Institut für Translationale Immunologie
Centrum für Thrombose und Hämostase (CTH)
Research Topic of Martina's and Dominik's Project:
Hepatocellular carcinoma (HCC) ranks among the five most prevalent cancers worldwide and has only limited treatment options. Tumor-associated M2-type macrophages (TAMs) actively suppress an effective immune response to HCC. Platelets interact with macrophages to regulate their polarization and inflammatory responses in cancer and infection. We plan to characterize this interaction and aim at developing novel targeted therapeutics to effectively treat these conditions with combined macrophage repolarizing and platelet modulating interventions in vitro and in HCC mouse models in vivo.

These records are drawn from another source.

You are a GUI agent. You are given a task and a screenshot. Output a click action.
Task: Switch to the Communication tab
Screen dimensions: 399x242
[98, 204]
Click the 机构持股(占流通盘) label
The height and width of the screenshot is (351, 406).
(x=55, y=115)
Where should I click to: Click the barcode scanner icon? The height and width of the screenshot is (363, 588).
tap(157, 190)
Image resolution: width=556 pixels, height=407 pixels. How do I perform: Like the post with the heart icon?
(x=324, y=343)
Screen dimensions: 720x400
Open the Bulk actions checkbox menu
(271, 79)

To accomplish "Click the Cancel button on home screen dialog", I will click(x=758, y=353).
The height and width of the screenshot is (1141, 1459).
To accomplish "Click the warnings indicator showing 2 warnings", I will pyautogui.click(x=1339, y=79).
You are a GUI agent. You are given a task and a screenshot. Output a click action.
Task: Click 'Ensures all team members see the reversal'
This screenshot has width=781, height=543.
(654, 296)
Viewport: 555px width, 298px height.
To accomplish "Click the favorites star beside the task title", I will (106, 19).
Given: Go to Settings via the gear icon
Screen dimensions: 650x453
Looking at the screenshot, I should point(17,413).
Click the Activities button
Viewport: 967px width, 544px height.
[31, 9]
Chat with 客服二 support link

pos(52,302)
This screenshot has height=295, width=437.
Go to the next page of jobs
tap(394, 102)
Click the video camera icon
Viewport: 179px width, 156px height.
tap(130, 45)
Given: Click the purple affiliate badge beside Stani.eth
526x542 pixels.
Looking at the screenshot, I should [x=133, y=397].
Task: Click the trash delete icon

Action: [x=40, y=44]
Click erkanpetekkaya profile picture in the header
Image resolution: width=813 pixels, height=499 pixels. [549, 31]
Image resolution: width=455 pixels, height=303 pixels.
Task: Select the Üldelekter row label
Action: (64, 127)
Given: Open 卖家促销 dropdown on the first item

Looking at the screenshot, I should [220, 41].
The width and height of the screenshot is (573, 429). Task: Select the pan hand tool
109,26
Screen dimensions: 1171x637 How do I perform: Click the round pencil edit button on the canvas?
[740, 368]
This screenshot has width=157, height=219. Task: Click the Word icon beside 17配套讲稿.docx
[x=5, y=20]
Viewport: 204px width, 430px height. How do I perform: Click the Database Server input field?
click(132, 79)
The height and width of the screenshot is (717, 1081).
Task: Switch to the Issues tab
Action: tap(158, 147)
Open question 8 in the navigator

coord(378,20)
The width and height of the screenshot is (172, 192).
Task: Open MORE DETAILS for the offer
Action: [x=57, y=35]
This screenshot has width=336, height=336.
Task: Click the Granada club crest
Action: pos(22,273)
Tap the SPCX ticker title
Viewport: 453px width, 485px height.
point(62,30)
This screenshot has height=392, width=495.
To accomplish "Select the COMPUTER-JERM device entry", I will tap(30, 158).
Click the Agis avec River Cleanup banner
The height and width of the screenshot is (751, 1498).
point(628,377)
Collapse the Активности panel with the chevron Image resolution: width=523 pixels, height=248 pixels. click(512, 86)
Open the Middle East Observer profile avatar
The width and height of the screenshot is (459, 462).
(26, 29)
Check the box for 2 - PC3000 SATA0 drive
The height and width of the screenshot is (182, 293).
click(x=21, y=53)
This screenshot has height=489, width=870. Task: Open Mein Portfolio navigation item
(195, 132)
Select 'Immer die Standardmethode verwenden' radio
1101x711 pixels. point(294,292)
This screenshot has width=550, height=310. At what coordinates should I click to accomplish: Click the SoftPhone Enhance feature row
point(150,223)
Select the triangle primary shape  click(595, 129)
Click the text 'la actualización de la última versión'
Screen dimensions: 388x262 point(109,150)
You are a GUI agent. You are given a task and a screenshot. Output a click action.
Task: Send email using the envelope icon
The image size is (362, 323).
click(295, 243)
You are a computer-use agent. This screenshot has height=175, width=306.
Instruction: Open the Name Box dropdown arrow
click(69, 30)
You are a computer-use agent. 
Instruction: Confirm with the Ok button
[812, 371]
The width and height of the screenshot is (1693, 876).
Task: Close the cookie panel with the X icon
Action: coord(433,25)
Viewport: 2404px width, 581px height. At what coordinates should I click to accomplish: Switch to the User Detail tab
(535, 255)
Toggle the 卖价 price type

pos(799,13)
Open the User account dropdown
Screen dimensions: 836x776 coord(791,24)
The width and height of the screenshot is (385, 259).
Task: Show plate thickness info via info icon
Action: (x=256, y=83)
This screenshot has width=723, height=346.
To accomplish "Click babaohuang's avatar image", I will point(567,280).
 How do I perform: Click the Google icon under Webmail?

The effect and safety of these interventions will be assessed in liver infection models.
Every day, our body has to deal with many different pathogens (e.g. bacteria, viruses). Fortunately, we do not get sick every time we come in contact with pathogens, because we are equipped with a highly effective and complex immune system. Our immune system plays a role not only in detecting and eliminating external threats, but also in diseases developing within the body, such as autoimmune diseases, allergies or cancer. In the first two examples, the immune system “overshoots”, tries to fight harmless substances (like pollen in an allergy) or attacks its own body. Cancer cells are often recognized and eliminated by the immune system at an early stage. If this is not the case, these cells can grow uncontrollably and form tumors. In this state, the immune system may eliminate some of the cancer cells but it is usually unable to eliminate the tumor, mainly because the tumor begins to interact with some immune cells and reprogram them for its own benefit via signaling molecules, alteration of the tumor microenvironment (TME), and so on. One of these cell types in which we are particularly interested are macrophages. Macrophages are cells of the so called innate immune system. They can kill microorganisms, are necessary for a healthy tissue architecture because they remove dead cells, and are also highly important for the stimulation of other immune cells. In the tumor microenvironment, they are often reprogrammed into a state of so-called “M2 macrophages” that support the tumor, resulting in an insufficient immune response. However, it is possible to change their phenotype to an anti-cancer state (M1 type). Therefore, we are interested in the reprogramming of the M2s to M1 macrophages.
During the project you will learn how to generate macrophages from bone marrow (stem) cells, how to culture murine macrophages and how to polarize them into different phenotypes (M1 vs. M2). You will repolarize them using specific drugs (M2 to M1), with or without platelets, and learn how to characterize them using state-of-the-art methods such as flow cytometry, quantitative polymerase chain reaction (qPCR) and (fluorescence) microscopy.